Lindsey Graham Ready to Move on From Trump's Election Fraud Claims: 'I Accept the Results'

Republican South Carolina Senator Lindsey Graham has said that he accepts the results of the 2020 election and is ready to move on. Graham's statement came as Republican former President Donald Trump continues to baselessly claim that the election was "stolen" by widespread voter fraud.

"I accept the results of the election," Graham said after touring the Mauldin Paving Products company in Taylors, South Carolina on Monday afternoon.

"I am ready to move on," Graham said. "2020 is over for me. I'm ready to march on and hopefully take back the house in the Senate in 2022."

Graham said that he didn't know many details of the election vote audit taking place in Arizona. He specifically pledged support for reforming "election systems" with voter ID laws and other verification systems.

"A lot of people voted by mail and numbers never known before. Georgia had a dramatic increase of mail-in voting. So I think it's smart to reform our laws to make sure that you are who you say you are," Graham said.

Lindsey Graham 2020 election voting fraud Trump
Republican South Carolina Senator Lindsey Graham has said that he accepts the results of the 2020 election and is ready to move on, despite Republican former President Donald Trump's repeated baseless claims that the election was rigged by an unprecedented nationwide conspiracy of voter fraud.

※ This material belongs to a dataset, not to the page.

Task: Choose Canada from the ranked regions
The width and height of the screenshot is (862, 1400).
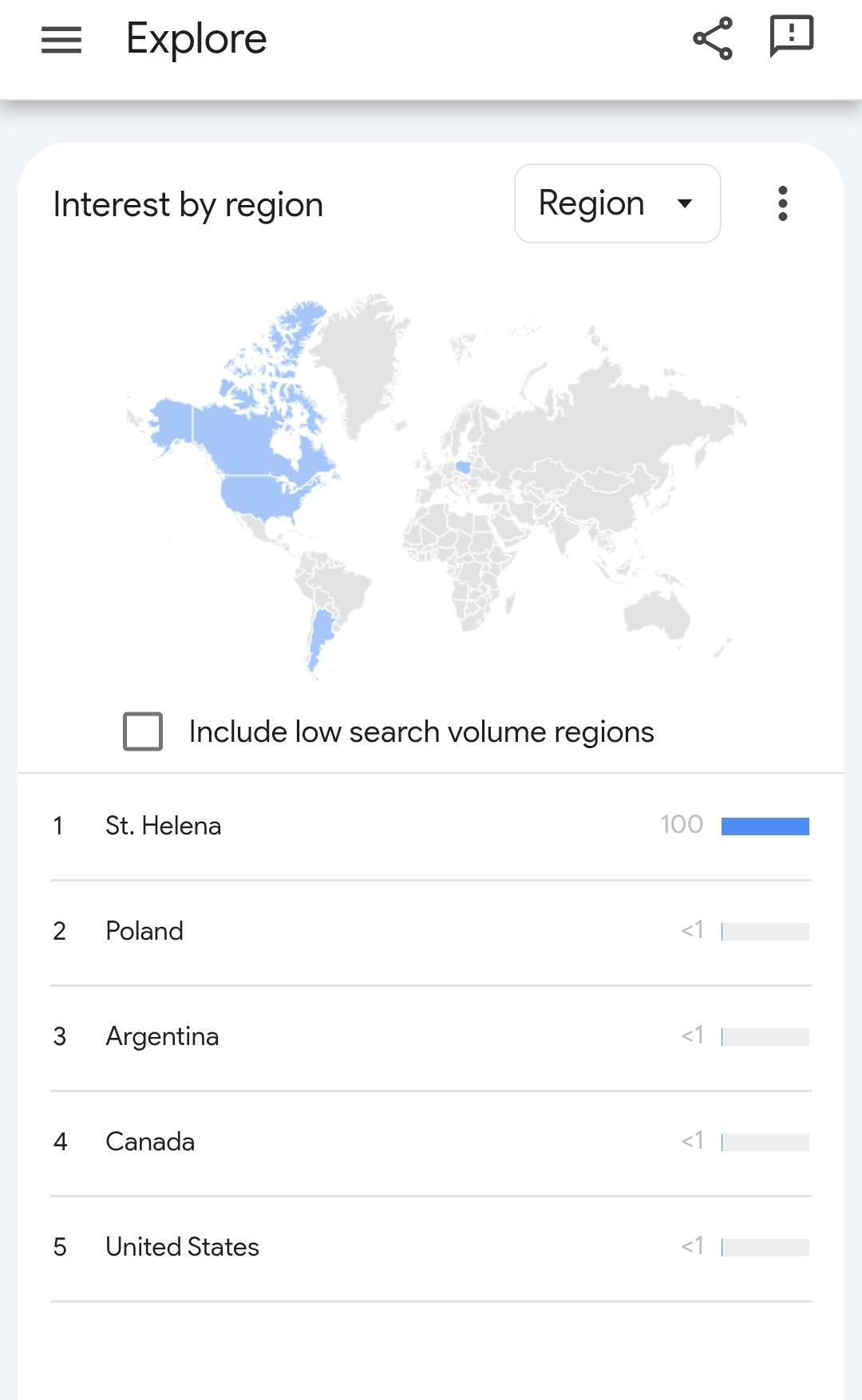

In this photo, Graham makes a statement after voting in the Judiciary Committee to move the nomination of Judge Amy Coney Barrett to the Supreme Court out of committee and on to the Senate for a full vote on October 22, 2020 in Washington, DC. Samuel Corum/Getty

Graham didn't initially believe that Trump had legitimately lost the 2020 election. Immediately after national ballot reporting confirmed Democratic President Joe Biden's win, Graham told Trump not to concede.

In November 2020, Graham was accused of allegedly calling Georgia's Republican Secretary of State Brad Raffensperger to ask whether Raffensperger could invalidate all the mail-in ballots from counties with high rates of signature mismatches. Graham said that he was merely asking a question rather than trying to get ballots thrown out to help Trump.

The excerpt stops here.